Codegen slower with new PassManager

I’m currently making the move to the new pass manager and have arrived at a working version. However, the codegen takes significantly more time now than before with the legacy pass manager.
My application builds a module, links in CUDA libdevice, runs some passes and calls NVPTX codegen. Here’s the setup that I use with the legacy manager:

// build Mod, link in libdevice
llvm::legacy::PassManager PM;
PM.add( llvm::createInternalizePass( all_but_kernel_name ) );
PM.add( llvm::createNVVMReflectPass( sm ));
PM.add( llvm::createGlobalDCEPass() );
PM.run(*Mod);
// NVPTX codegen is fast

With the new pass manager I’m doing the following and the subsequent codegen takes signifacantly longer (more than 10x)

// build Mod, link in libdevice
LoopAnalysisManager LAM;
FunctionAnalysisManager FAM;
CGSCCAnalysisManager CGAM;
ModuleAnalysisManager MAM;

PassBuilder PB(TargetMachine.get());

PB.registerModuleAnalyses(MAM);
PB.registerCGSCCAnalyses(CGAM);
PB.registerFunctionAnalyses(FAM);
PB.registerLoopAnalyses(LAM);
PB.crossRegisterProxies(LAM, FAM, CGAM, MAM);

ModulePassManager MPM = PB.buildPerModuleDefaultPipeline(OptimizationLevel::O2);
MPM.addPass(InternalizePass(all_but_kernel_name));
MPM.addPass(GlobalDCEPass());

MPM.run(*Mod,MAM);
// NVPTX codegen takes much more time.

I timed the MPM.run call and it’s pretty fast. But the codegen takes more time now.
Is this the closest I can get to the previous setup?

You’re running the -O2 pipeline with the new pass manager but not the old one. That can increase size due to optimizations like inlining.

I am aware but I don’t know how to avoid the call to
PB.buildPerModuleDefaultPipeline because this is the one that schedules the NVVM reflect pass right at the beginning. I tried setting the optimization level to O0 but that ran into problems with LLVM 16:

llvm/lib/Passes/PassBuilderPipelines.cpp:1399: llvm::ModulePassManager llvm::PassBuilder::buildPerModuleDefaultPipeline(llvm::OptimizationLevel, bool): Assertion `Level != OptimizationLevel::O0 && “Must request optimizations for the default pipeline!”’ failed.

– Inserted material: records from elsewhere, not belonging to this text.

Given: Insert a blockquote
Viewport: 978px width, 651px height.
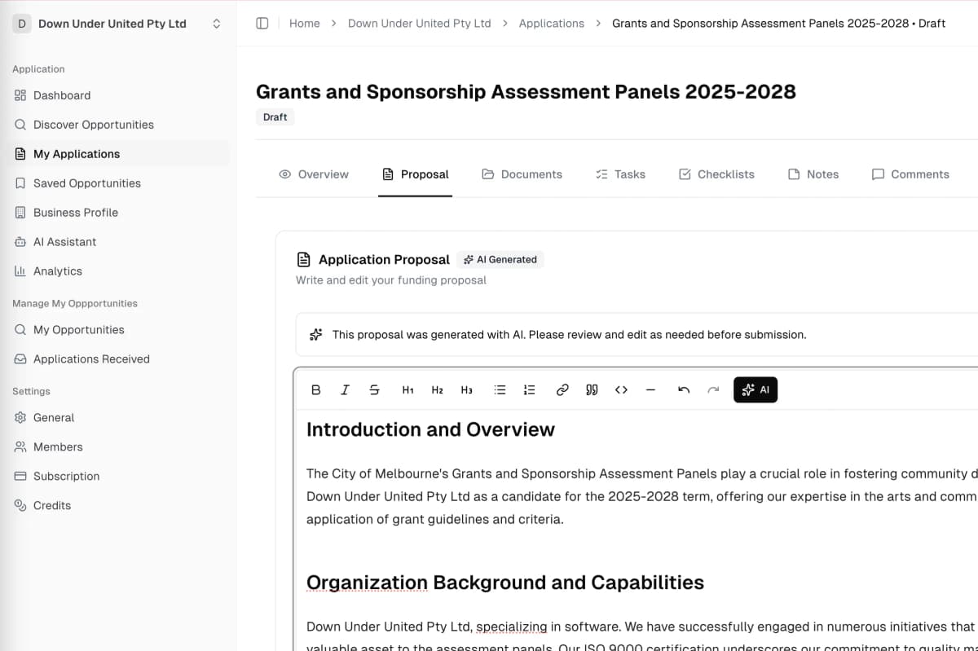Looking at the screenshot, I should (x=592, y=390).
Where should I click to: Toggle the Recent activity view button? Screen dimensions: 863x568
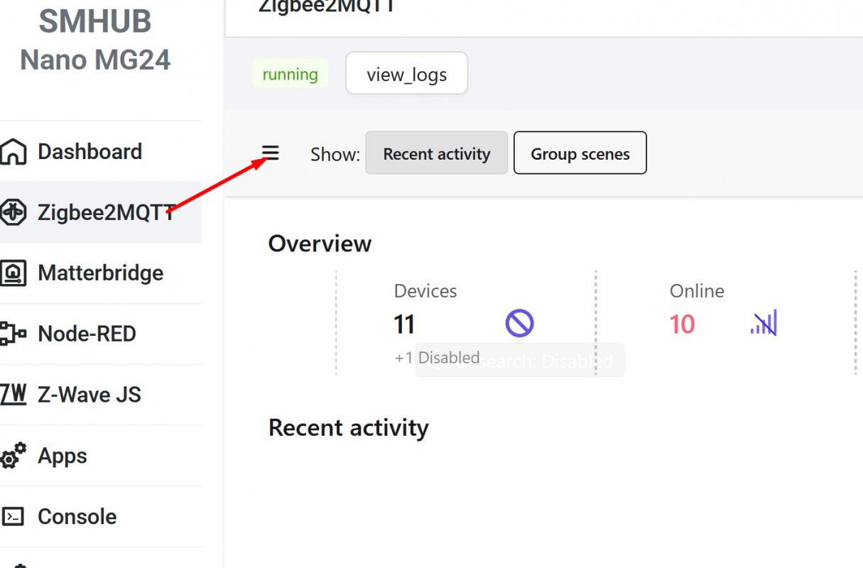coord(436,153)
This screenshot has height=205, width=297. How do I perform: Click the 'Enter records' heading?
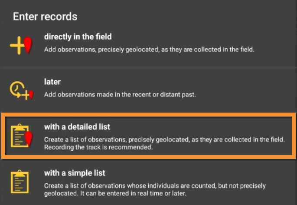pyautogui.click(x=45, y=17)
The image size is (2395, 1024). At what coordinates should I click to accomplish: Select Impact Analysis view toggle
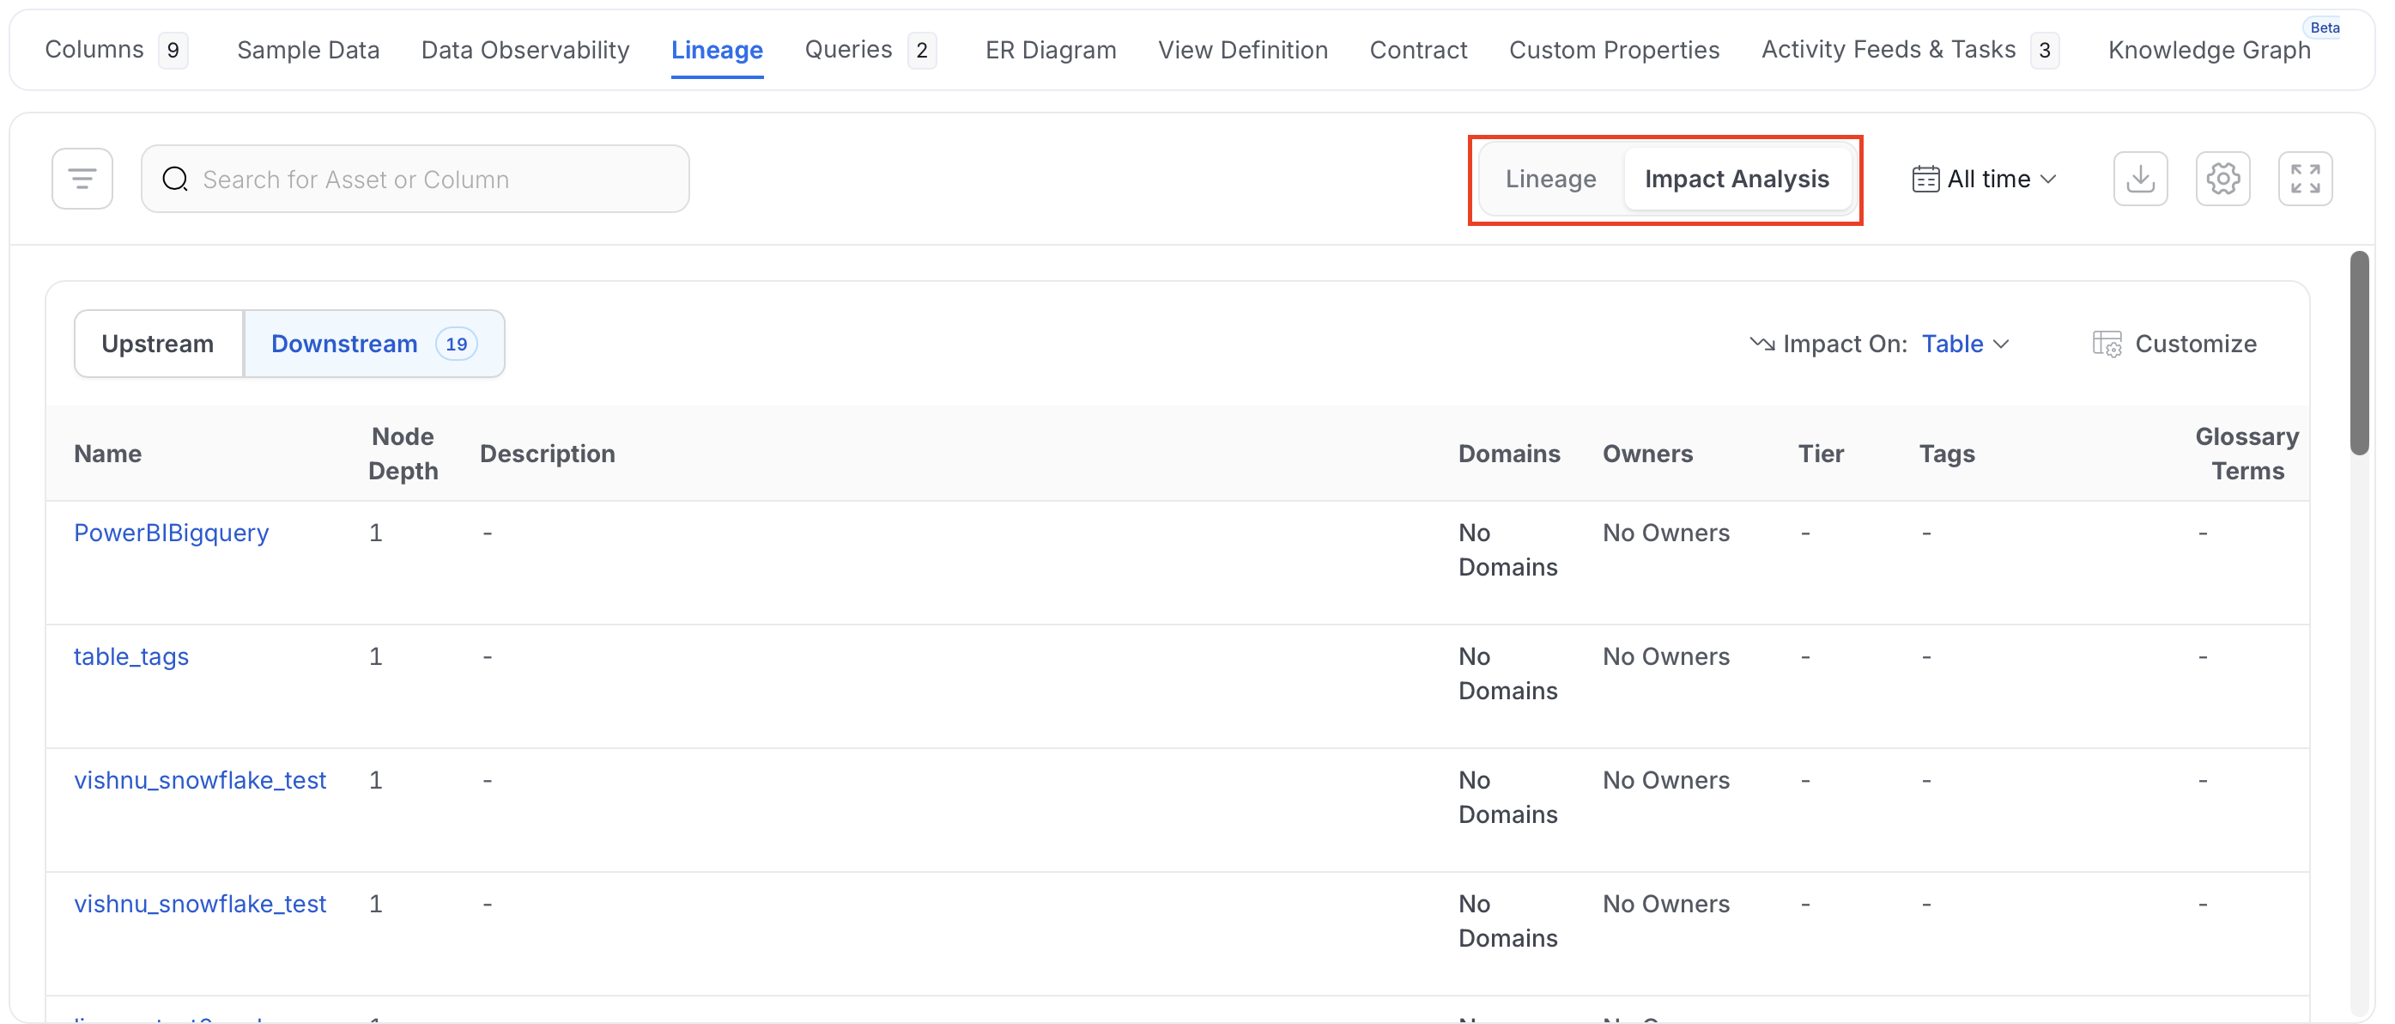tap(1737, 179)
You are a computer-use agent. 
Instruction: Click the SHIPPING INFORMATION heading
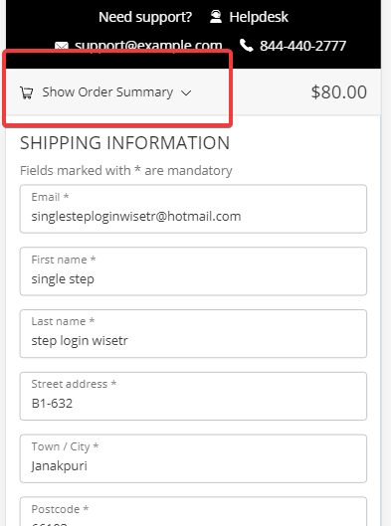[x=124, y=143]
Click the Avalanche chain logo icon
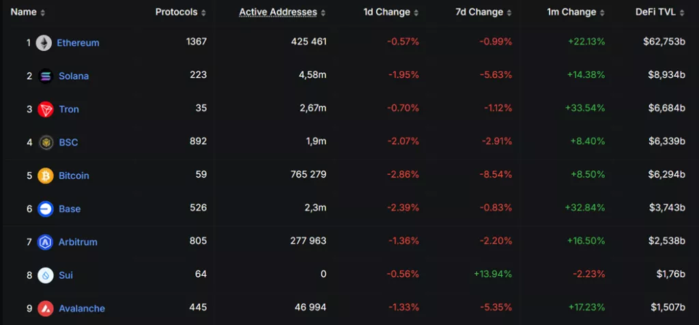This screenshot has width=699, height=325. coord(46,309)
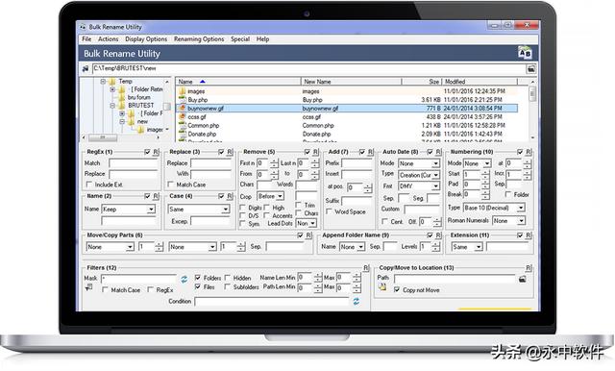Uncheck the Copy not Move checkbox
Image resolution: width=615 pixels, height=371 pixels.
click(x=397, y=290)
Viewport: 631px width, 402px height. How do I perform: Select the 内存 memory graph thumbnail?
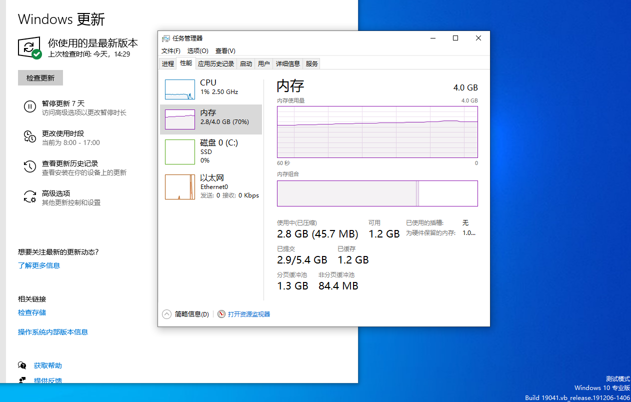point(180,120)
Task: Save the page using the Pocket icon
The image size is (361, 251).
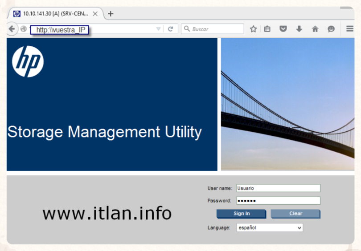Action: coord(283,29)
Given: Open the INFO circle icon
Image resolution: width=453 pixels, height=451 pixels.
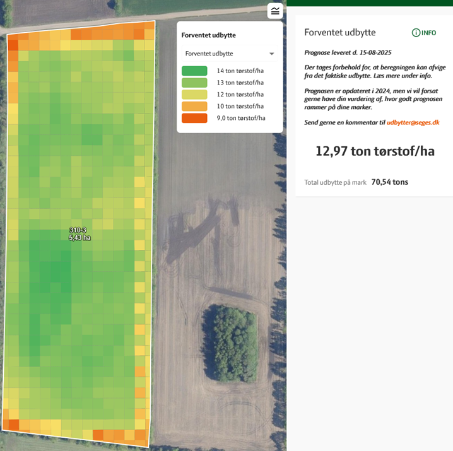Looking at the screenshot, I should 416,33.

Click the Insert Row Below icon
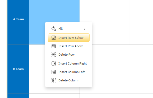click(x=54, y=38)
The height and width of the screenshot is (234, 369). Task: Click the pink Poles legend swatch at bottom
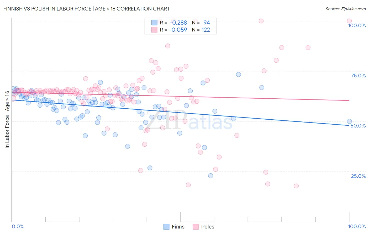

with LLVM 17 this is fine though. But still, setting O0 the codegen time doesn’t go down.

How can I make sure NVVM reflect is correctly scheduled without any call to PB.buildPerModuleDefaultPipeline?
(The module I’m building doesn’t have any stack allocation (alloca) or loops. So no need for any standard opt).

PB.buildO0DefaultPipeline(OptimizationLevel::O0) should do it

(it was a weird quirk that you had to call buildO0DefaultPipeline() instead of buildPerModuleDefaultPipeline(OptimizationLevel::O0), that was changed recently)

Yes, that works with LLVM 16. Thanks!